Improving CausalImpact with a BSTS custom forecast
CausalImpact
is an R package that helps analyse the causal effect of an event on a metric of interest.
It is often used by media analysts trying to pinpoint the uplift caused by campaigns or by SEOs wanting to prove their impact to clients.
Mark Edmonson has made a tool called GA Effect where you can try it online with your Google Analytics data.
The output of the analysis can be visualised like this:
- The first plot shows the actual data (black line) and a forecasted estimate for what would have happened based on the historical data prior to the vertical dotted line.
- The key assumption is that any difference between the forecast and the actuals is because of the change that happened on the day marked by the dotted line.
- The following two charts show the size of the daily effect and the cumulative overall effect.
- The pale blue ribbon is a predictive interval. If this is entirely above or below zero then people will reject the hypothesis that there was no change and conclude that there was a positive/negative impact.
However, in real life, the results don't always look like this. Sometimes you end up with something like this:
- The dotted blue line in the first plot doesn't track the black line at all; this shows that the CausalImpact forecast is poor at predicting what happened in the past.
- Eyeballing the data shows there was a strong negative trend starting on day 30 and continuing until the intervention on day 75.
- It looks as if the intervention had a positive effect
- But the model looks like it is comparing the post intervention period against the average for the whole of the pre-intervention period rather than realising that there was a negative trend up until the intervention.
- This means that the cumulative difference with the model is not good enough to consider that the intervention caused a positive change.
To me, this looks like a false negative; the intervention has had a positive effect and the CausalImpact test is wrong to say there is no effect.
It is particularly concerning that there seems to be a very poor match between the forecast and the actual values during the pre-intervention period.
You can get better results by using a custom forecast.
The default forecast in CausalImpact
is a Local Level forecast. You can
see this in the code on
Github.
Local Level forecasts are very simple. It says the next value in the series is equal to the previous value plus some (small) random amount.
This is also known as a "random walk plus noise" model.
The good thing about this model is that there are very few assumptions and, at least for short range predictions, it can give good results for a very wide range of timeseries.
But, the downside is that the simplicity and lack of structure in the model means that is misses things like trends in the data and this can "fool" it into false negative results as seen above.
One solution is to make a custom BSTS
model that better fits your data in the
pre-intervention period. The CausalImpact docs have a section on how to do
this.
Which model to use? I like to start with an AutoAr
component because this is
less flexible with how much it allows the trend to vary; this gives a narrower
credible interval for longer term forecasts.
ss <- AddAutoAr(list(),
pre.period.response
)
You can also add a static intercept with this kind of forecast:
ss <- AddStaticIntercept(ss,pre.period.response)

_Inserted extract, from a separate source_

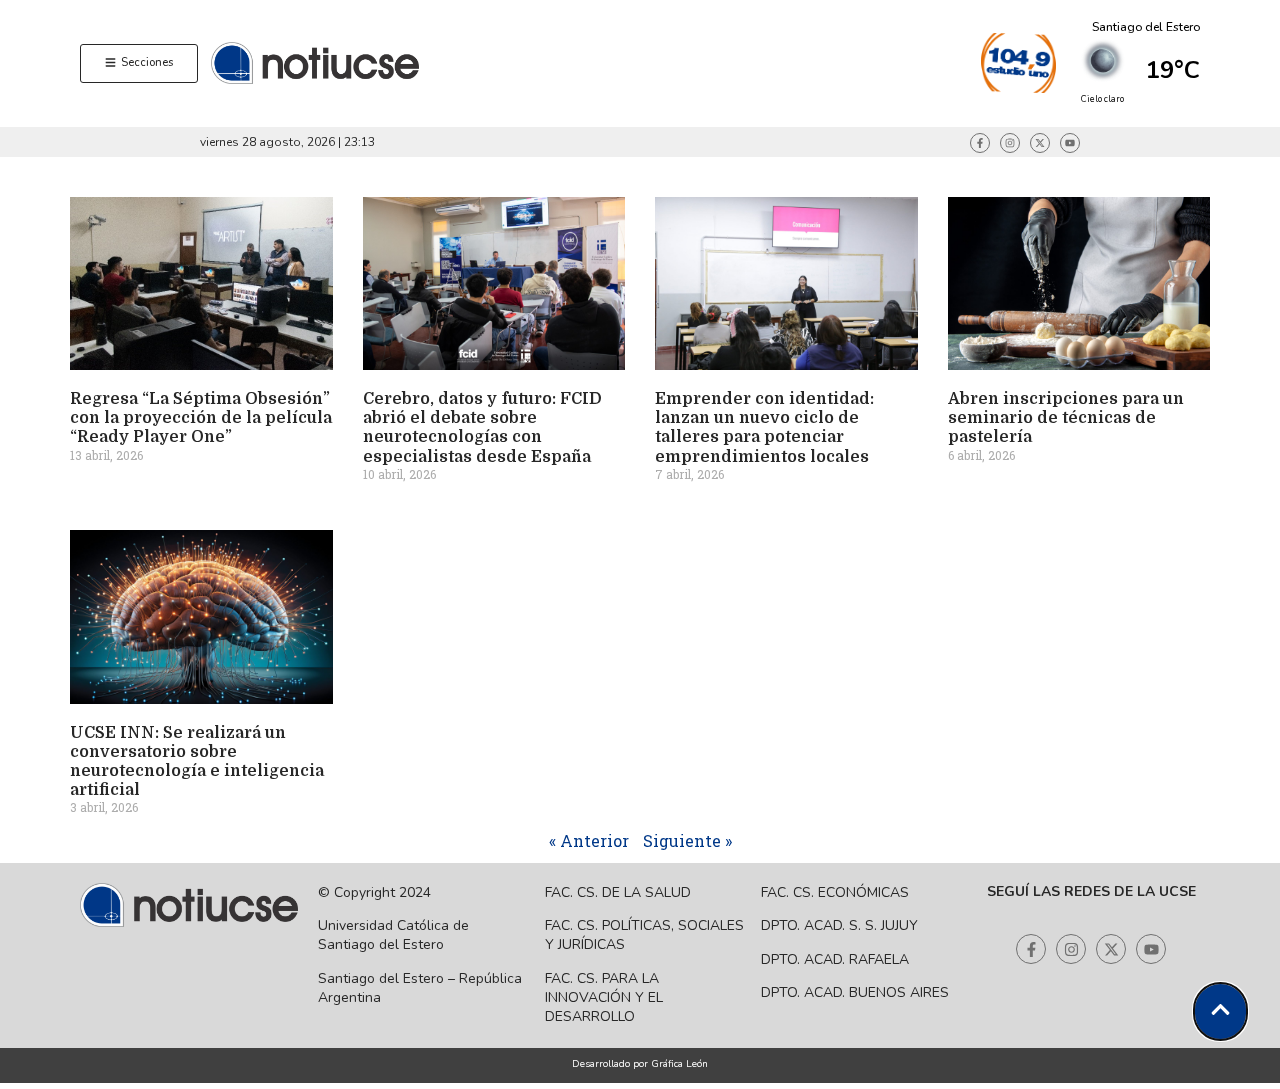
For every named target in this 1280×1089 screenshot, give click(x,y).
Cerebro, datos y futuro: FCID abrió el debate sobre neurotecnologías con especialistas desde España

Then fit and plot the results like the documentation says.
bsts.model <- bsts(pre.period.response, ss, niter = 1000)
impact <- CausalImpact(bsts.model = bsts.model,
post.period.response = post.period.response)
plot(impact)
Much better!
AutoAr
isn't necessarily the best forecast you can use in all circumstances;
it just works with this example. For serious analysis you should aim to build
the best forecast you can on the pre-intervention data and only then run it
through CausalImpact to see the results for the post-intervention period.
Another way to solve this problem is through the skillful use of regression columns. These add extra data to help the model make predictions. If you have some other metric that is closely correlated with the thing you are interested in and it should be unaffected by the intervention then you can use it to do a better analysis.
This is how some SEO split test tools work; half the pages get the intervention and the traffic to the other half is used as a regressor. If the pages are split randomly between the two groups then there should be a very good correlation between traffic to the test and control groups in the pre-intervention period. This makes it easier for the algorithm to find real changes in performance.